私 :「とにかく、この子は何も心配要りません。お母さん」
母親 :「そうでしょうか。・・・私、この子が落ち着かない限り、私も落ち着けないんでしょうね。・・・・」
私 :「(-_-x!) (ぶち・・・・) そりゃ、逆でしょう。お母さん、あなたが落ち着かない限り、子供が落ち着くはずないでしょう。誰の子供ですか、子供は親の背中をみて育つんですよ。・・」
母親 :「えっ・・・・」
私 :「そうですね。今日は言うべき事はお話したのでぼちぼち終わりましょう。」

何度も言うが、私は占星術師である。運命学の知識と技術に基づいてその人の運勢・運気を占う事がその役割である。病気の診断ではないである。

子供 :(突然、直立不動で、大きな声で)「どうも、ありがとうございました。」
私 :「どう致しまして。・・・・お母さん、立派に育ててきたんじゃないですか。この年でちゃんとここまで礼儀正しく、ハキハキ挨拶できる子って少ないですよ。」
母親 :「はー、そうでしょうか。」
私 :「えー、この子は礼儀正しく、立派な子ですよ。」

さすがに、母親を落とすだけ落としてしまったので、最後は何とか持ち上げる事が出来て良かったと思う。

当たり前の話であるが、私は子供の将来について占っているのである。その子の取り巻く環境や、心情を読み取り、その子の将来にとって一番、何が必要かを判断しアドバイスするのが、その任である。占盤から私がこの子に一番必要なのは「自由」であり、「自信」「信頼されること」と読み取った。
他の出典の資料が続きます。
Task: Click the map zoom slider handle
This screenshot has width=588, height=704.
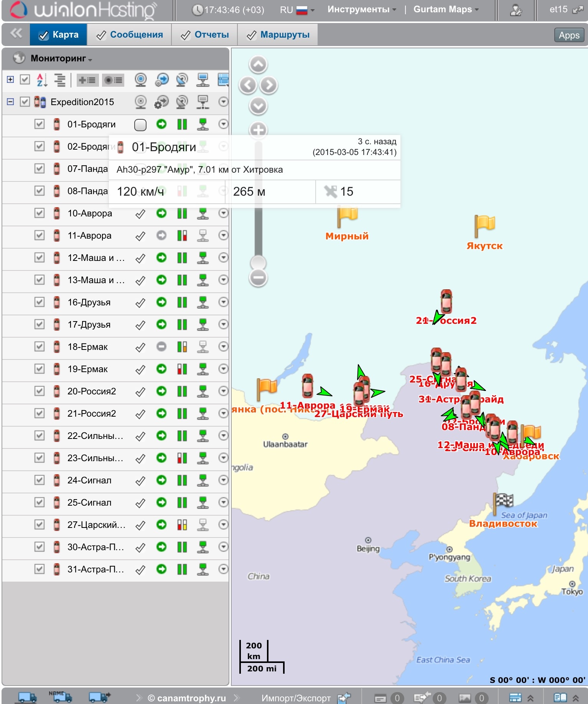Action: (x=258, y=263)
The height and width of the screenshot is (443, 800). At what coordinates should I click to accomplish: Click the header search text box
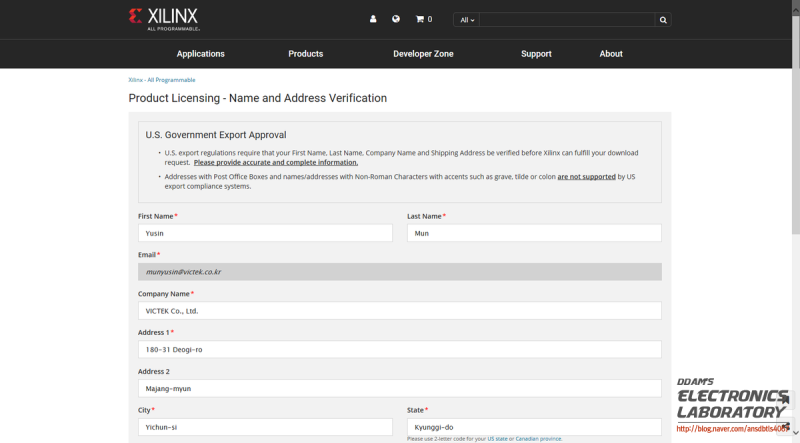567,19
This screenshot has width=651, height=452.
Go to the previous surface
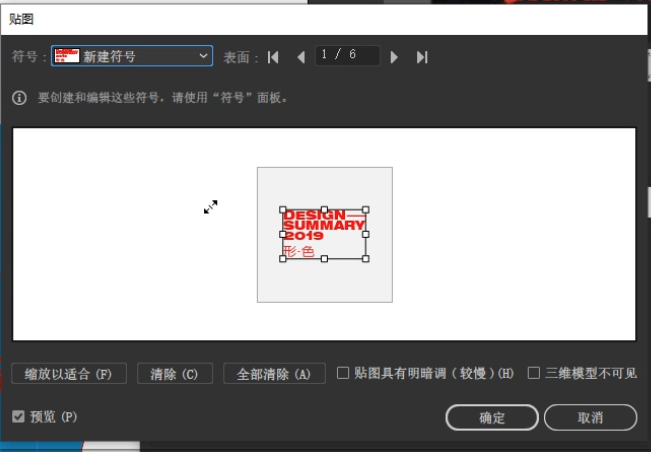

思春期を過ぎ、大人への道を歩みつつあるこの子にとって、訳の分からない病気を理由にいたずら自分の将来に暗い予想を投げられるのはたまった物ではないと思う。病気の影響か言葉が少なく沈黙してしまう事の多いこの子にとって、自分の思いを上手く説明できない事は非常に苦しい事だと思う。往々にして、親は心配と不安がごっちゃになって、子供に対して気持ちを理解する以上に、自分の不安をぶつけてしまう事も多々ある。また病院の先生も状況と客観的に理解し、理由づけを行う事に重点を置いてしまう場合もある。だから誰かがその子から一人の人間として、その意を汲んで代弁する事も必要だと思った。見えない物を見るための占星術だと思っている。

その子はさらにもう一度深々と礼をした。私はやはり占星術師で有って医者ではない。病気に対しては無力かも知れないが、生きる希望みたいな物をその子に届ける事は少しばかりは可能だと思っている。混沌は本当は目も耳も口も無くても宴会は楽しめたののである。解明されていない現象をもって、病気と名づけても良いが、それを理由にその子の手足を縛ってしまうのは、どうかなと思う。

*1:難しい名前だったので覚えられなかった。